Patience is a spiritual practice.
Recently I wrote about patience as one of the gifts of illness. As difficult as it is to bear the pain, the discomfort, the distress and the deprivation, we grow through these kinds of experiences. I know, it is hard as hell sometimes. We want ease. We want rest. We want peace of mind. We are human, of course we do! And yet our plight is not without fruit. We stretch our patience muscle in ways we never thought possible. We learn about ourselves.
There have been times in my life in which I was not allowed to eat anything at all. The doctors in the hospital forbade me from eating food for weeks at a time because any food at all could have triggered my severely inflamed colon to burst. They decided to give me intravenous food, parenteral nutrition. But I had tiny little veins and the radiologists had a heck of a time getting the “main line” (or pic line) into my arm. I remember one time it took 8 attempts to get the line in. Each attempt was so painful, near unbearable, I wanted to give up. My upper arms were lined with black and blue marks. And yet I made it through that horrific procedure several times.
Then there were the baby food years. My intestines were so sensitive, even after my colon was surgically removed, that I ate only the blandest of foods: rice, pasta, eggs, baby food, tofu, and a little fish (I did not know at the time that I could not tolerate gluten and soy!) for years. Vegetables, beans, lentils — all of those foods were way too fibrous for my sensitive gut. So I ate baby food veggies, maybe one jar a day. There were a few months in which I juiced carrots and beets (and now I can’t tolerate carrots or beets). My physicians encouraged me to drink Ensure, which is a protein drink. I drank hundreds of cans of Ensure and held my nose while it went down. The smell of Ensure now makes me feel nauseous!

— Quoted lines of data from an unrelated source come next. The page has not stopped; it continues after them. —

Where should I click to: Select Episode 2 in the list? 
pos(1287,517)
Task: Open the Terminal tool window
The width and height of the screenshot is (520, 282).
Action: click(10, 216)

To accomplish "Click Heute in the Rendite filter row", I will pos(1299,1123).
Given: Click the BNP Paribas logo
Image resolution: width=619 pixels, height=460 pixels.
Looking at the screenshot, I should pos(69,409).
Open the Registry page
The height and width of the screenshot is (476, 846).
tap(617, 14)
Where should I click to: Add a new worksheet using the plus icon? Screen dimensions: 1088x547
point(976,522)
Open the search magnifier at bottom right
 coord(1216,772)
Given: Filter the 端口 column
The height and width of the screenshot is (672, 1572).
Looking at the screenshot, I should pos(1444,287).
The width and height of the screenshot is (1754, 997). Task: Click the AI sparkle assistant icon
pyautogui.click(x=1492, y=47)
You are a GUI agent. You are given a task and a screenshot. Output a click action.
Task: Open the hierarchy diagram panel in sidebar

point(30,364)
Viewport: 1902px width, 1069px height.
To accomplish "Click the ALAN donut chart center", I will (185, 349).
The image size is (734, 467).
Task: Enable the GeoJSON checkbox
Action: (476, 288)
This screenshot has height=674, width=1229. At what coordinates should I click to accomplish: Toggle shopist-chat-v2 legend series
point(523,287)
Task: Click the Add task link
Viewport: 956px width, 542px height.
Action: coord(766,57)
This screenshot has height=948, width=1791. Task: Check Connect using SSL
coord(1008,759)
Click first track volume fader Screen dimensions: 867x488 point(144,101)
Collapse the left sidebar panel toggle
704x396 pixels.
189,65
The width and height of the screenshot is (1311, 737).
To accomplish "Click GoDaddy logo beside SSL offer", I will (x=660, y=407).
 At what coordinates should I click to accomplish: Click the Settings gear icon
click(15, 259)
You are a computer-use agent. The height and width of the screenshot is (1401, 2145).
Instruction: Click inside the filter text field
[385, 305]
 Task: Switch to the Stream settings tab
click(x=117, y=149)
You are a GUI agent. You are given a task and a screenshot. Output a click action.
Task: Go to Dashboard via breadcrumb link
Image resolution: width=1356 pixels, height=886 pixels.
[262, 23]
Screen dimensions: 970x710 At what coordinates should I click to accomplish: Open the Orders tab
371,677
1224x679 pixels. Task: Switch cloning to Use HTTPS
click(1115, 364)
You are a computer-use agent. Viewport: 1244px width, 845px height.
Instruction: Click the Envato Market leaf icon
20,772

There were so many challenges to living with Crohn’s colitis. Sometimes I didn’t make it to the bathroom in time. Sometimes my bowel movements sounded like explosions in public bathrooms, while my colleagues were also taking care of business. I had to explain to friends and colleagues why I couldn’t eat so many foods. I had to ask for special foods. I struggled to get a good night’s sleep and worked full days after tossing and turning in pain throughout the night. There was a year in which I did not sleep through the night on any of the 365 nights. There were years in which I meandered between depression and anxiety. Was it easy? No! Did those experiences change me? Absolutely!